Rechtbank Zeeland-West-Brabant, 17-08-2023, ECLI:NL:RBZWB:2023:5727, 22/5028
Rechtbank Zeeland-West-Brabant, 17-08-2023, ECLI:NL:RBZWB:2023:5727, 22/5028
Gegevens
- Instantie
- Rechtbank Zeeland-West-Brabant
- Datum uitspraak
- 17 augustus 2023
- Datum publicatie
- 22 augustus 2023
- Zaaknummer
- 22/5028
- Relevante informatie
- Art. 18 Wet LB, Art. 19b Wet LB, Art. 20 AWR
Inhoudsindicatie
X was tot zijn overlijden in 2002 bestuurder en enig aandeelhouder van belanghebbende.
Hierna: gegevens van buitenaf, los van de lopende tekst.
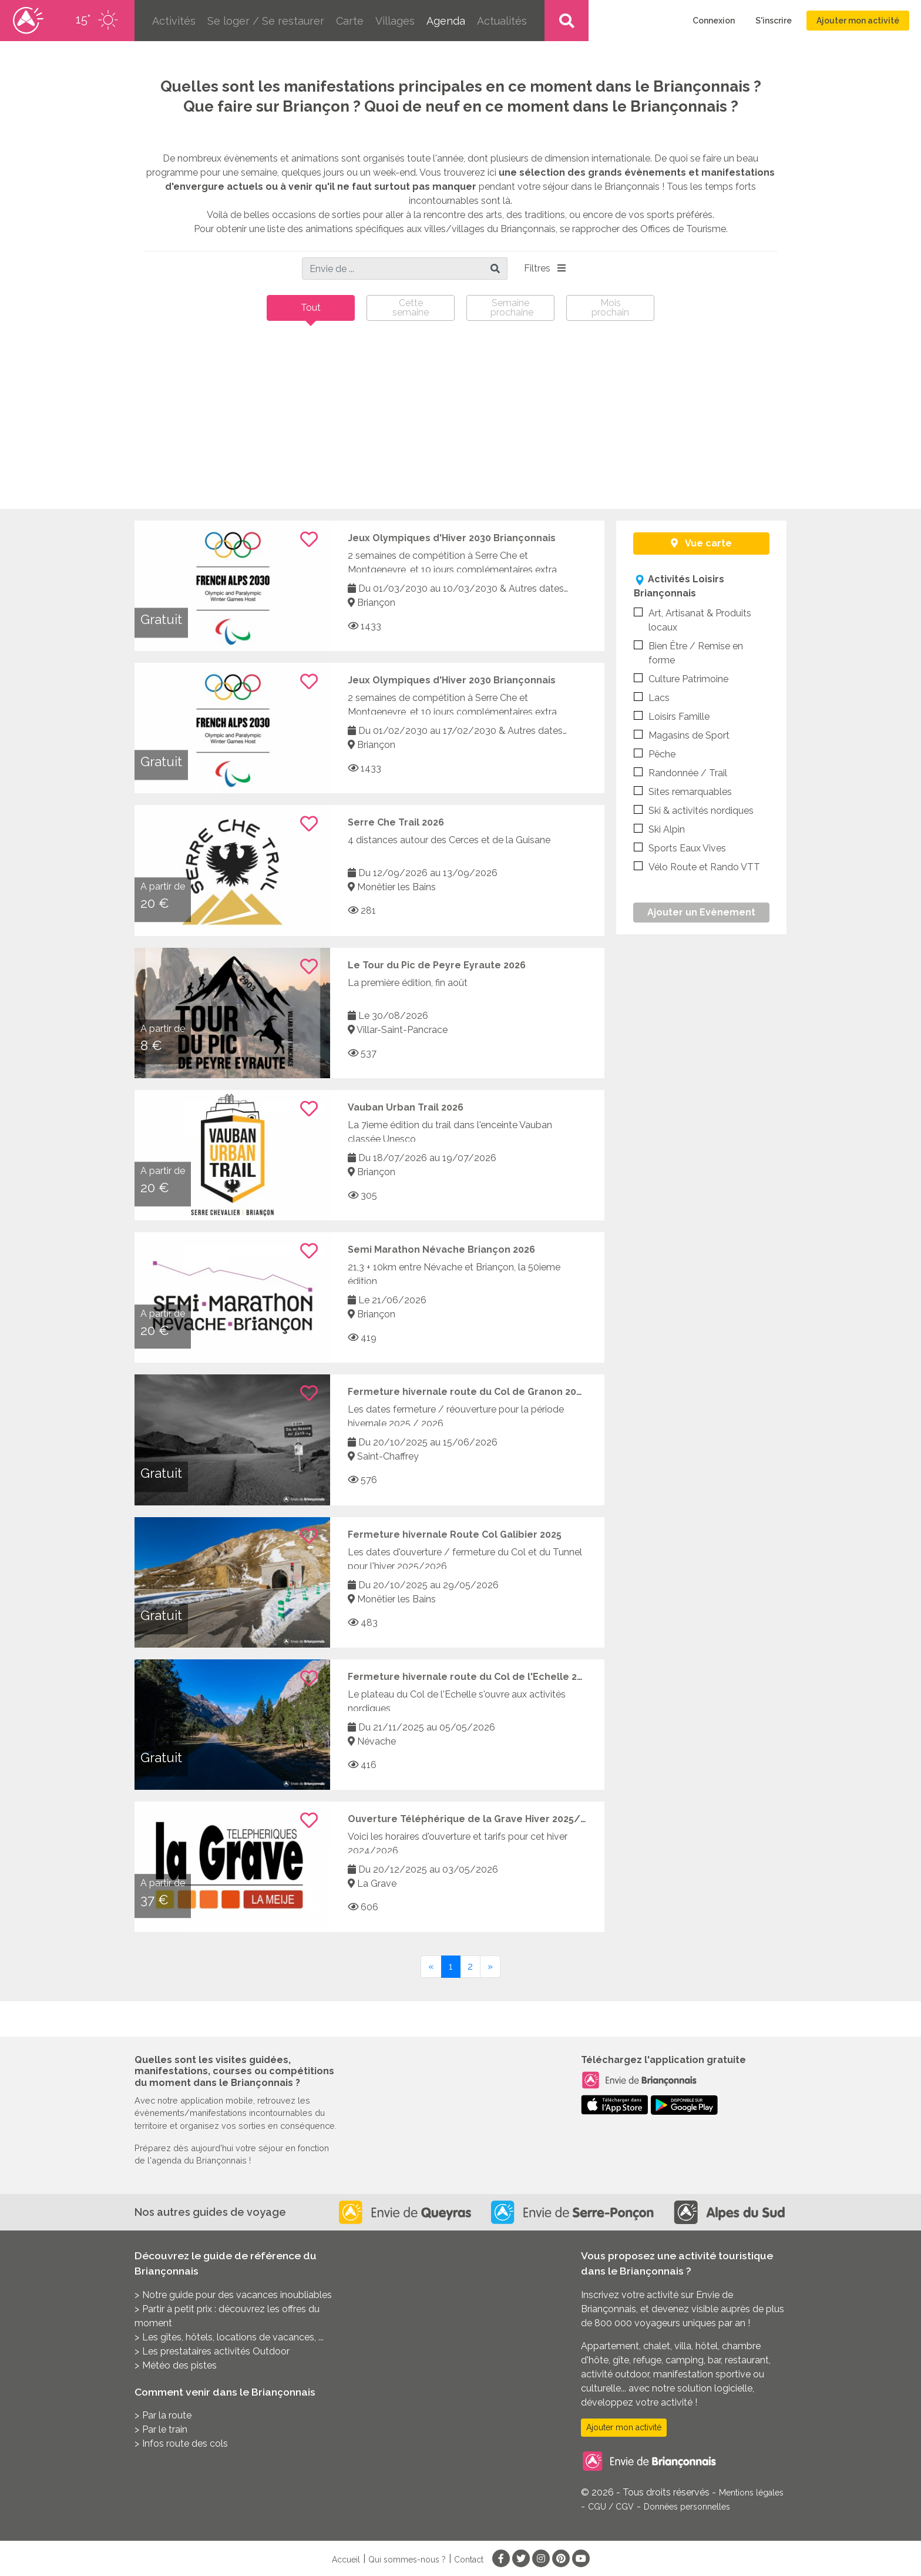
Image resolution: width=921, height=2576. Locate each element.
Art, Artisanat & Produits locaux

In 2002 heeft (blijkens notulen) een algemene vergadering van aandeelhouders van belanghebbende plaatsgevonden waarin aan de orde was de toekenning van pensioenrechten aan X. De notulen van de algemene vergadering van aandeelhouders en de bijbehorende aanvullende arbeidsovereenkomst, waarin een regeling is opgenomen voor het ouderdomspensioen, een weduwenpensioen en een wezenpensioen, zijn niet ondertekend. De rechtbank is van oordeel dat sprake is van een rechtsgeldige pensioenovereenkomst die schriftelijk is vastgelegd ondanks de ontbrekende handtekeningen. Doordat belanghebbende een vaststellingsovereenkomst heeft gesloten met de nabestaande van X, waarin is opgenomen dat de nabestaande geen beroep meer zou kunnen doen op de pensioenovereenkomst, is sprake van het prijsgeven van een pensioenaanspraak in de zin van de Wet LB.
Uitspraak
RECHTBANK ZEELAND-WEST-BRABANT
Zittingsplaats Breda
Belastingrecht
zaaknummer: BRE 22/5028
[belanghebbende] B.V., gevestigd te [plaats] , belanghebbende,
(gemachtigde: mr. J.T. Gommer),
en
de inspecteur van de belastingdienst, de inspecteur.
Inleiding
1. In deze uitspraak beoordeelt de rechtbank het beroep van belanghebbende tegen de uitspraak op bezwaar van de inspecteur van 19 september 2022.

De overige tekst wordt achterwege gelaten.